Work task
Leaving the pictures out, transcribe the records below exactly.

Stored data
---
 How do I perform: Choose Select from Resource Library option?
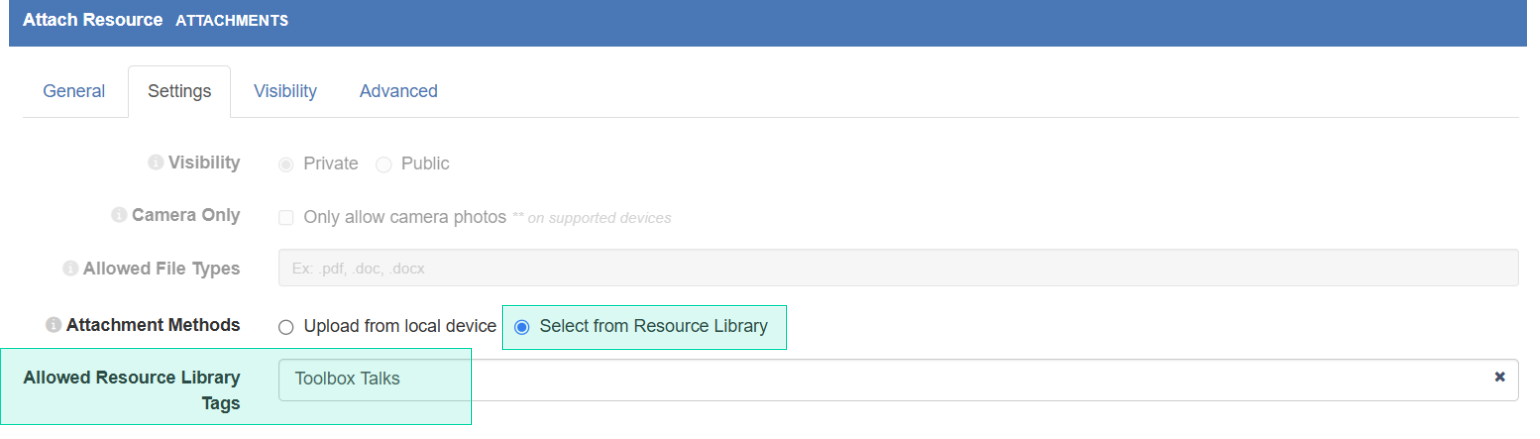[521, 327]
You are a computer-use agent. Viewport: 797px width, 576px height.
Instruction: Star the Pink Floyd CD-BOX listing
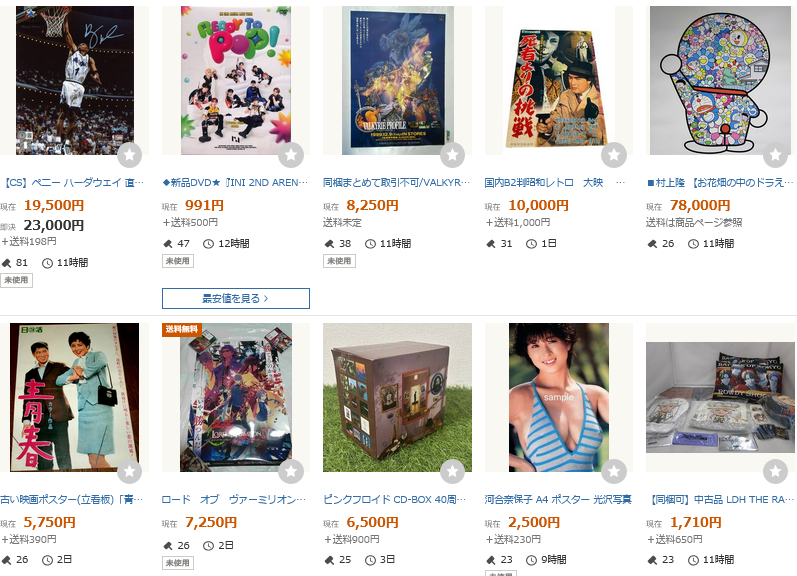click(452, 472)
---
Answer below
 How do I perform: Choose Select from Resource Library option?
[521, 327]
You are a computer-use agent. Viewport: 797px width, 576px height.
Instruction: Star the Pink Floyd CD-BOX listing
click(452, 472)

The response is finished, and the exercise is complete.